We’re well on the way now.  I’m looking out of the window at the green fields as they go by, one after another.  The sun’s shining, coming in at me, as I sit on the train, my shades on to get rid of the brightness. 

It’s a funny feeling, this.  Having left the college town for the last time.  I know I’ve talked about it a lot.  Over the last few days.  But I didn’t see it coming.  Not really.  You knew you were leaving but, in a sense, you didn’t.  There was part of you that thought it would carry on forever, the clubs, the bars, the parties, as well as studying of course.  I suppose there’s part of me who still thinks it will continue, even though I’ve said goodbye.
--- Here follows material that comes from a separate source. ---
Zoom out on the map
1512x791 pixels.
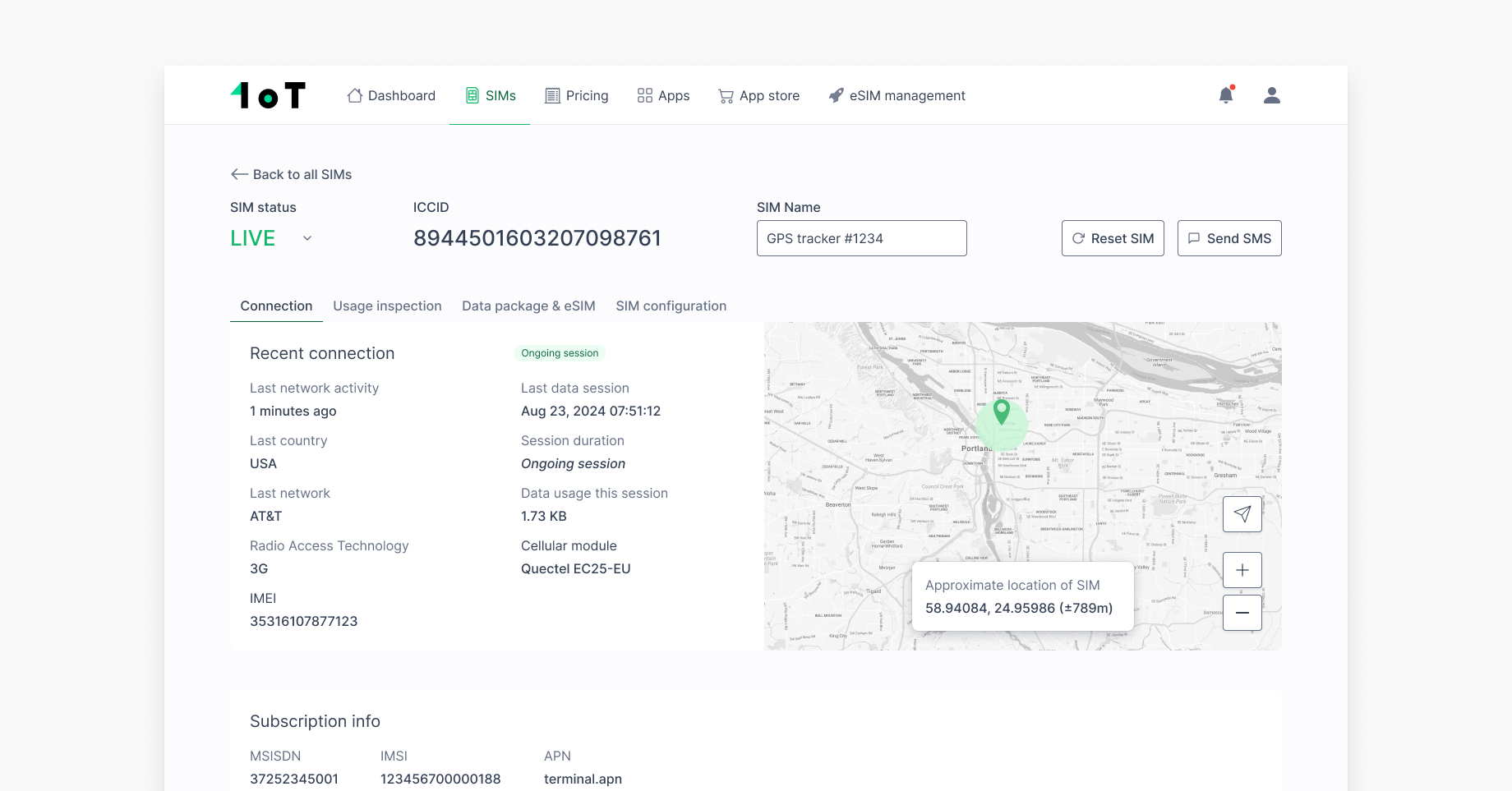(1242, 612)
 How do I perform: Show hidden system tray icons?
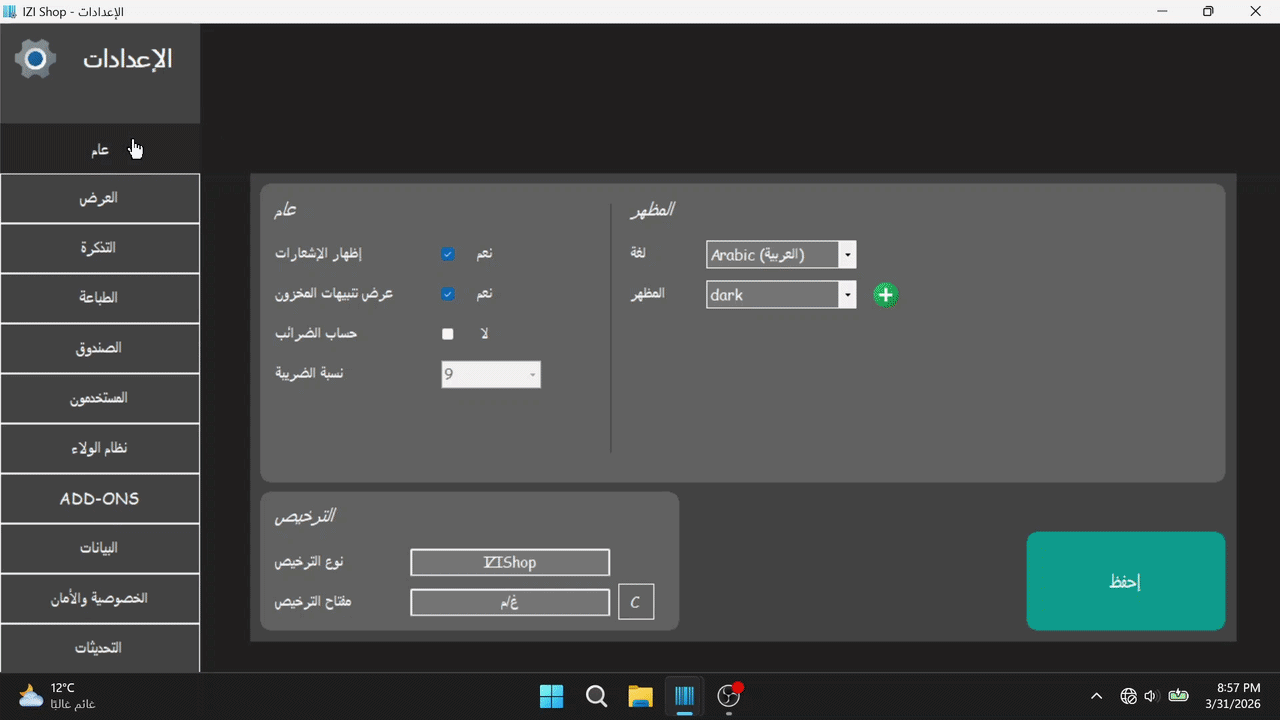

I’m listening to music.  As always.  This is my music.  It’s a recording Max made of our band when we played a gig one night, supporting someone, at a pub near the university.  There’s Jimmy on guitar and me on guitar and a guy we knew on drums.  The drums are great and so is Jimmy’s guitar but mine’s out of tune and too loud and my vocals are down in the mix, probably not a bad thing really.  I need to get a band together when I get home.  I want to take it further.  I want to write that song that will be a moment of greatness.  A song that will echo round the world.  That people will relate to and remember and think about when they’re doing their day-to-day things like working and living and eating and the rest. 

I’ll do it when I get back.  Give me a couple of weeks to get myself sorted out.  Then I’ll get out there and find someone to form a band with.  I need to start writing songs again.  I’ve stopped for a while, with exams, but I’ll do it again, record day-to-day life in England.  Put it down on the page.  How it is.  All of it.

I look out of the window.  More fields passing.  More sunlight in my eyes.  The blue sky above.  The world my oyster, all ahead of me.  Wherever I want to go.  I put my head back.  Drift off to sleep.   

Two hours later I get off the train.  I walk through the barrier, show my ticket, and I’m away from the station, trudging towards the town, the same streets that I’ve known all my life.